Activity
Set down the records that follow exactly, every line of them.

Provided data
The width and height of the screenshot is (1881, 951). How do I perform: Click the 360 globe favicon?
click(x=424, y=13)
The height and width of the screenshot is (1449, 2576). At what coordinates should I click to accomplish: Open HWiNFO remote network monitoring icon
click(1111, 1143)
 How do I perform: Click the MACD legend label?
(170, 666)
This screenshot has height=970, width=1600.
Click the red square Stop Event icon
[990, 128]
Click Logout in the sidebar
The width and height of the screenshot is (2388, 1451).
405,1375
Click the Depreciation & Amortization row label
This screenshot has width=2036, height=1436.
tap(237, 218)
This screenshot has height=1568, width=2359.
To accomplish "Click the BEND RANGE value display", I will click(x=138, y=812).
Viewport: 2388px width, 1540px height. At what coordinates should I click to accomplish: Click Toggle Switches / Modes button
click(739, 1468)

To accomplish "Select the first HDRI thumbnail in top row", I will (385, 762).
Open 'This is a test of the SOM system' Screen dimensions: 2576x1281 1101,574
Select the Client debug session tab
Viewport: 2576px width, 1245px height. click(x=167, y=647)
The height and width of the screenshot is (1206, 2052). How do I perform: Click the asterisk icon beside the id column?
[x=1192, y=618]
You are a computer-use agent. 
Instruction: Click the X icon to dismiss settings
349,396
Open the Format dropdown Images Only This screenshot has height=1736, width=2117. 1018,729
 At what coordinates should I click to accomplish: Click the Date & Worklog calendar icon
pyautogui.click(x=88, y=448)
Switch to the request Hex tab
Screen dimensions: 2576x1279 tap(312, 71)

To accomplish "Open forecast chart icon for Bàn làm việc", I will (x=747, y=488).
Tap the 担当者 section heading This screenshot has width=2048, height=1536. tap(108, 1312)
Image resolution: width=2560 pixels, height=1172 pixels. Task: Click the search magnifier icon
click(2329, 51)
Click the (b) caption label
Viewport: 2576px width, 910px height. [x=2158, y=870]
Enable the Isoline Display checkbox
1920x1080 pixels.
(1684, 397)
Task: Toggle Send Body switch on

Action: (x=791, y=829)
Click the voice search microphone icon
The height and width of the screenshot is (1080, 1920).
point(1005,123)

Response area
The width and height of the screenshot is (1881, 951). How do I perform: Click the 360 globe favicon?
click(x=424, y=13)
The height and width of the screenshot is (1449, 2576). At what coordinates should I click to accomplish: Open HWiNFO remote network monitoring icon
click(1111, 1143)
 How do I perform: Click the MACD legend label?
(170, 666)
This screenshot has height=970, width=1600.
Click the red square Stop Event icon
[990, 128]
Click Logout in the sidebar
The width and height of the screenshot is (2388, 1451).
405,1375
Click the Depreciation & Amortization row label
This screenshot has width=2036, height=1436.
tap(237, 218)
This screenshot has height=1568, width=2359.
To accomplish "Click the BEND RANGE value display", I will click(x=138, y=812).
Viewport: 2388px width, 1540px height. At what coordinates should I click to accomplish: Click Toggle Switches / Modes button
click(739, 1468)

To accomplish "Select the first HDRI thumbnail in top row", I will (385, 762).
Open 'This is a test of the SOM system' Screen dimensions: 2576x1281 1101,574
Select the Client debug session tab
Viewport: 2576px width, 1245px height. click(x=167, y=647)
The height and width of the screenshot is (1206, 2052). How do I perform: Click the asterisk icon beside the id column?
[x=1192, y=618]
You are a computer-use agent. 
Instruction: Click the X icon to dismiss settings
349,396
Open the Format dropdown Images Only This screenshot has height=1736, width=2117. 1018,729
 At what coordinates should I click to accomplish: Click the Date & Worklog calendar icon
pyautogui.click(x=88, y=448)
Switch to the request Hex tab
Screen dimensions: 2576x1279 tap(312, 71)

To accomplish "Open forecast chart icon for Bàn làm việc", I will (x=747, y=488).
Tap the 担当者 section heading This screenshot has width=2048, height=1536. tap(108, 1312)
Image resolution: width=2560 pixels, height=1172 pixels. Task: Click the search magnifier icon
click(2329, 51)
Click the (b) caption label
Viewport: 2576px width, 910px height. [x=2158, y=870]
Enable the Isoline Display checkbox
1920x1080 pixels.
(1684, 397)
Task: Toggle Send Body switch on

Action: (x=791, y=829)
Click the voice search microphone icon
The height and width of the screenshot is (1080, 1920).
point(1005,123)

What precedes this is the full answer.